# Written request
Please rescale the listing from the line with "Viewport: 792px width, 526px" up to and including the line with "click(1424, 683)", writing out each of those lines again with the requests included. Multiply every coordinate in the answers by 2.35 and round it to a whole number, with halves going up.

══ Records for the task

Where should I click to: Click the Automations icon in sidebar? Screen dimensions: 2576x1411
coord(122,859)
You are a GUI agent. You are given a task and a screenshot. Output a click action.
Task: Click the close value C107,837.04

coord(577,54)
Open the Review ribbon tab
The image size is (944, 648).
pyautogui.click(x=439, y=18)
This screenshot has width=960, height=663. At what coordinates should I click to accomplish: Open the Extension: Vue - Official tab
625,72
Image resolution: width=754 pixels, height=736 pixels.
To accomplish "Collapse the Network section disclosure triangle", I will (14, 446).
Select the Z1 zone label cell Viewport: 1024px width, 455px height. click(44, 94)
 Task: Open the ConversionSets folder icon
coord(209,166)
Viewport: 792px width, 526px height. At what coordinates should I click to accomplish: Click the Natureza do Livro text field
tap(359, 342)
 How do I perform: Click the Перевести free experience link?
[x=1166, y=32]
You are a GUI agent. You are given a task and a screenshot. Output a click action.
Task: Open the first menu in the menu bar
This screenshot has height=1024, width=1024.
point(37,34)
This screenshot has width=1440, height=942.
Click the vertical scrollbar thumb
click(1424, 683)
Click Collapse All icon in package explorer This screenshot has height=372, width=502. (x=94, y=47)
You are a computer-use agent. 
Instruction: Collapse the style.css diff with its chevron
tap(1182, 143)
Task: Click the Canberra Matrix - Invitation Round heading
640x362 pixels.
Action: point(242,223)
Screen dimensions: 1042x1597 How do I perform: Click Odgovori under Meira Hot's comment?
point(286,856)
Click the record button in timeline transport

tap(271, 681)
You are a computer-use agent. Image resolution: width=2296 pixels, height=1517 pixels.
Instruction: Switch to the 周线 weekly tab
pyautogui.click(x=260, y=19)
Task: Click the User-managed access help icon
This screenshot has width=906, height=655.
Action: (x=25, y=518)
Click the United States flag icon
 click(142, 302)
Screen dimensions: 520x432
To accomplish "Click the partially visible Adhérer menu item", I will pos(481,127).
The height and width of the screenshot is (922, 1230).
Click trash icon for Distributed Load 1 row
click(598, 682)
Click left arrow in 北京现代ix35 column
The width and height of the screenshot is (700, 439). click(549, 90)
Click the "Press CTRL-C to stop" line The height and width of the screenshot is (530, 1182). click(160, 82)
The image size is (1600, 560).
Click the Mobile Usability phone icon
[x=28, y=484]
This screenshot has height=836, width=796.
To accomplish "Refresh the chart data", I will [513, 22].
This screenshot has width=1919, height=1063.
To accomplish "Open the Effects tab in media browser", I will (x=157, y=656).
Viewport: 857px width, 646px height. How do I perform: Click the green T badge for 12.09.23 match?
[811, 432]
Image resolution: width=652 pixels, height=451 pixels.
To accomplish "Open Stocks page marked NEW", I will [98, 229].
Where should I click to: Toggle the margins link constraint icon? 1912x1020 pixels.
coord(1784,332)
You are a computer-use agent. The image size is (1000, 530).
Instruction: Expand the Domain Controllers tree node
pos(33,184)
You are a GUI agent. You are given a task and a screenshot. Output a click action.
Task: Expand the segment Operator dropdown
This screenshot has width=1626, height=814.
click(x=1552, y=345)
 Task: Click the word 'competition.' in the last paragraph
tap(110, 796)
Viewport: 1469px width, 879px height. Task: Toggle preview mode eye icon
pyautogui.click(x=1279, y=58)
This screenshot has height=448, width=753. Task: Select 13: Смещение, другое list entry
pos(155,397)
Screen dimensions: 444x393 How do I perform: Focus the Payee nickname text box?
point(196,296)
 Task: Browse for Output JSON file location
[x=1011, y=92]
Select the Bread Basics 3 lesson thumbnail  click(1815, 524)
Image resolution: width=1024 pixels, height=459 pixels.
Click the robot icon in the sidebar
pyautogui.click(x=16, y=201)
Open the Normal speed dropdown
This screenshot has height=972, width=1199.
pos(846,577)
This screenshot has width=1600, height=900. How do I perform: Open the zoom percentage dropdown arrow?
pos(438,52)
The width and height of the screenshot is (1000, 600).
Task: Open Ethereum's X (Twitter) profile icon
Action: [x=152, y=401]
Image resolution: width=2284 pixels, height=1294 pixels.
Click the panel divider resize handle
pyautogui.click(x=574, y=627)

════

# Exercise output
Viewport: 792px width, 526px height. At what coordinates should I click to accomplish: Click the Natureza do Livro text field
tap(844, 804)
 How do I perform: Click the Перевести free experience link?
[x=2740, y=75]
You are a GUI agent. You are given a task and a screenshot. Output a click action.
Task: Open the first menu in the menu bar
This screenshot has height=1024, width=1024.
point(87,80)
This screenshot has width=1440, height=942.
Click the vertical scrollbar thumb
click(3346, 1605)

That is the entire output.